Beginning at the line that mentions "[linkedin] (33, 1322)", retype the rest of the records below exactly. Pictures are not part of the copy.

(Stored data)
______
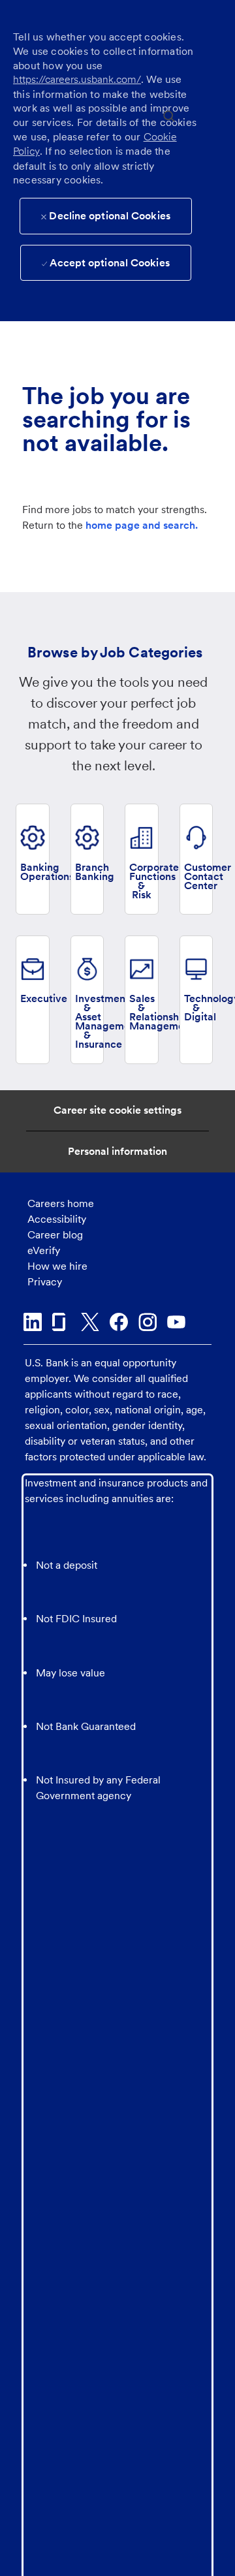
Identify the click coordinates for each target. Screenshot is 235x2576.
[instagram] (147, 1322)
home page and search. (142, 525)
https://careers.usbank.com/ (77, 79)
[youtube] (176, 1322)
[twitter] (90, 1322)
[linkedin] (33, 1322)
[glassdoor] (61, 1322)
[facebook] (119, 1322)
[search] (169, 115)
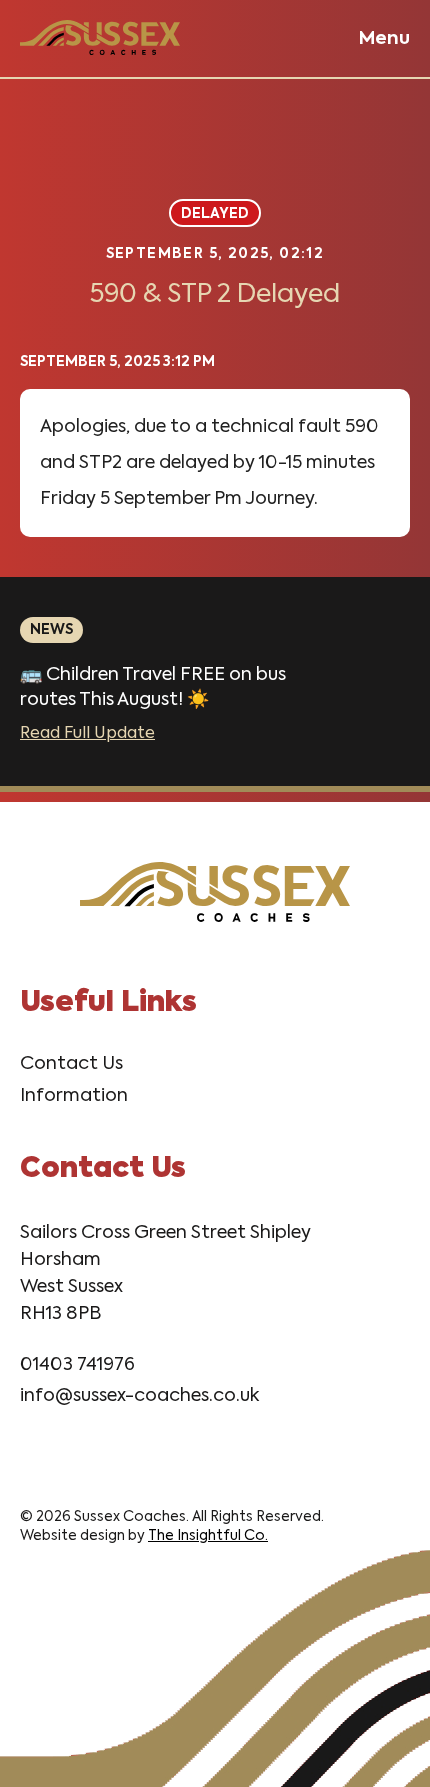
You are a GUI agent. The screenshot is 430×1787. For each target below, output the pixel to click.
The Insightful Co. (208, 1536)
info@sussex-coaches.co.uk (139, 1396)
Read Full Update (87, 734)
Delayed (215, 214)
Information (74, 1096)
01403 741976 (77, 1365)
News (51, 630)
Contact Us (71, 1064)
______
▶ _Answer area_:
[linkedin] (33, 1322)
[glassdoor] (61, 1322)
[facebook] (119, 1322)
[search] (169, 115)
You are a GUI agent. The screenshot is 430×1787. For each target below, output the pixel to click.
The Insightful Co. (208, 1536)
info@sussex-coaches.co.uk (139, 1396)
Read Full Update (87, 734)
Delayed (215, 214)
Information (74, 1096)
01403 741976 (77, 1365)
News (51, 630)
Contact Us (71, 1064)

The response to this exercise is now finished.